Prompt: Using the records that follow, reproduce exactly the lines starting at the line containing "The height and width of the screenshot is (494, 700)." and ending at the line containing "Task: Click the blue like reaction icon". Include both end lines and no pictures.

--- Data under study Enclosed Below ---

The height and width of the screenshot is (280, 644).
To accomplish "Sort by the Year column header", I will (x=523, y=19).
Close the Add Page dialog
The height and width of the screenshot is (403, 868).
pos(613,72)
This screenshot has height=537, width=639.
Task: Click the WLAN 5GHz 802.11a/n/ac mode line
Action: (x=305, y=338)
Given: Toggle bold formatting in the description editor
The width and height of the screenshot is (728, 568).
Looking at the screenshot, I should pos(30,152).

--- End of Enclosed Data under study ---
--- Data under study Enclosed Below ---

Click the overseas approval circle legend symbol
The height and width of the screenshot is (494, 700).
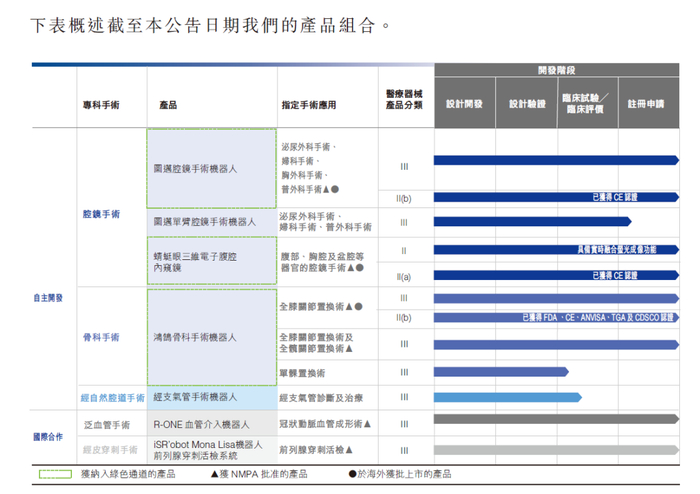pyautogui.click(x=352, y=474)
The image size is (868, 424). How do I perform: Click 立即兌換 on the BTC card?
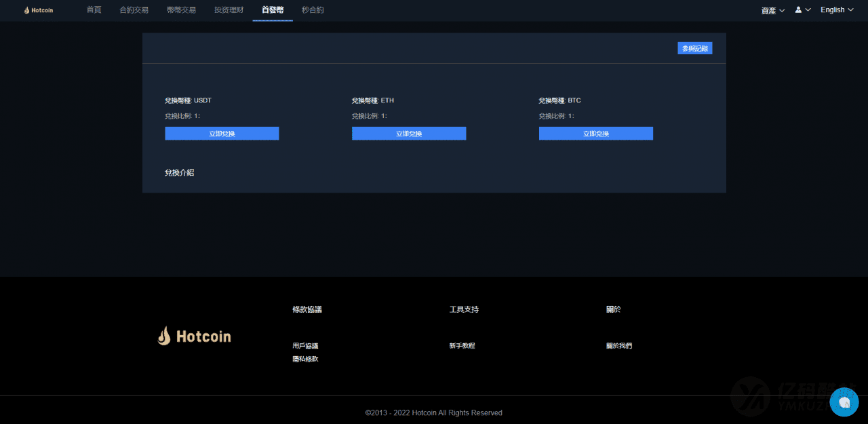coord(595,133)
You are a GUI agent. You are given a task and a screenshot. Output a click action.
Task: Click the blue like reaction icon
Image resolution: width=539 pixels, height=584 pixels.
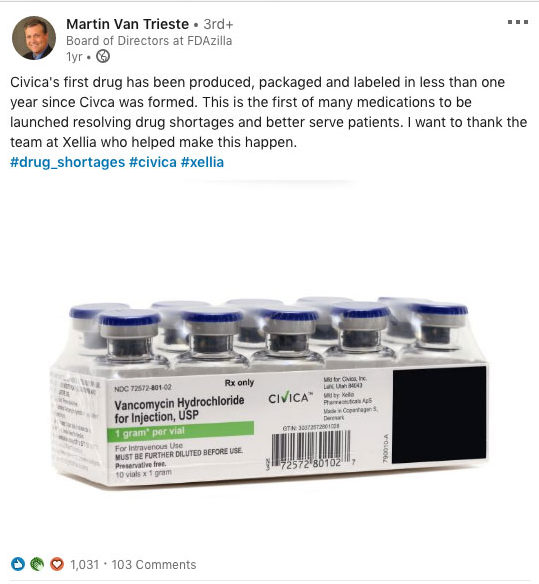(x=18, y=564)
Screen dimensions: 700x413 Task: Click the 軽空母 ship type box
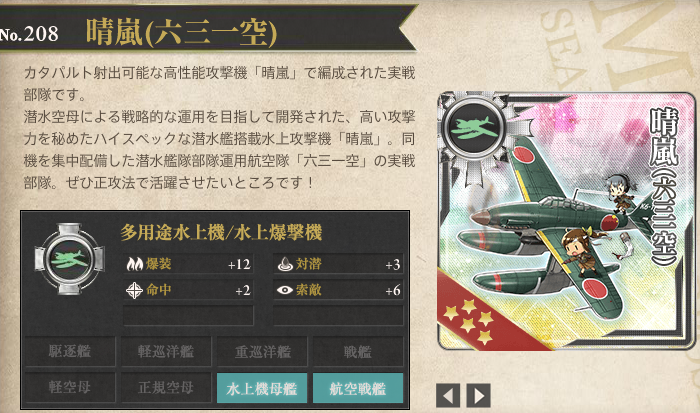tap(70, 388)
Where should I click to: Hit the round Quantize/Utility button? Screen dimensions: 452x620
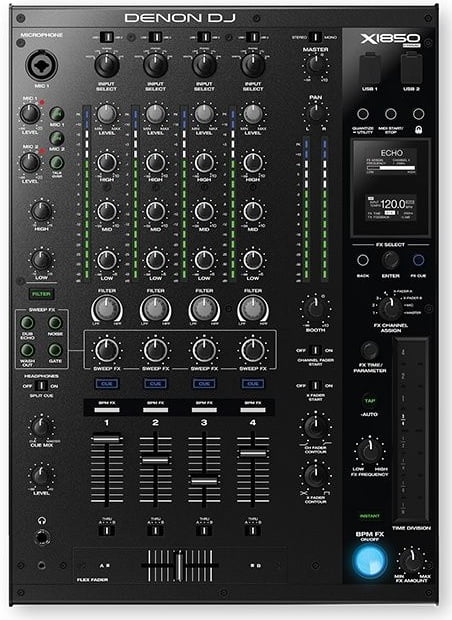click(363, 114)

--- End of Enclosed Data under study ---
--- Data under study Enclosed Below ---

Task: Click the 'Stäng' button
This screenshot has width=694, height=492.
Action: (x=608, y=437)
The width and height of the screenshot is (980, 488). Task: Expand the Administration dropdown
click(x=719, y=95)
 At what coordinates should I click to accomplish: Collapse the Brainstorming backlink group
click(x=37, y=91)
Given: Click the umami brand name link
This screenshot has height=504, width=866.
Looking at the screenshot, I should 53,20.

--- End of Enclosed Data under study ---

Solution:
The height and width of the screenshot is (494, 700).
pyautogui.click(x=352, y=474)
The image size is (868, 424). How do I perform: Click 立即兌換 on the BTC card?
coord(595,133)
You are a GUI agent. You are given a task and a screenshot. Output a click action.
Task: Click the blue like reaction icon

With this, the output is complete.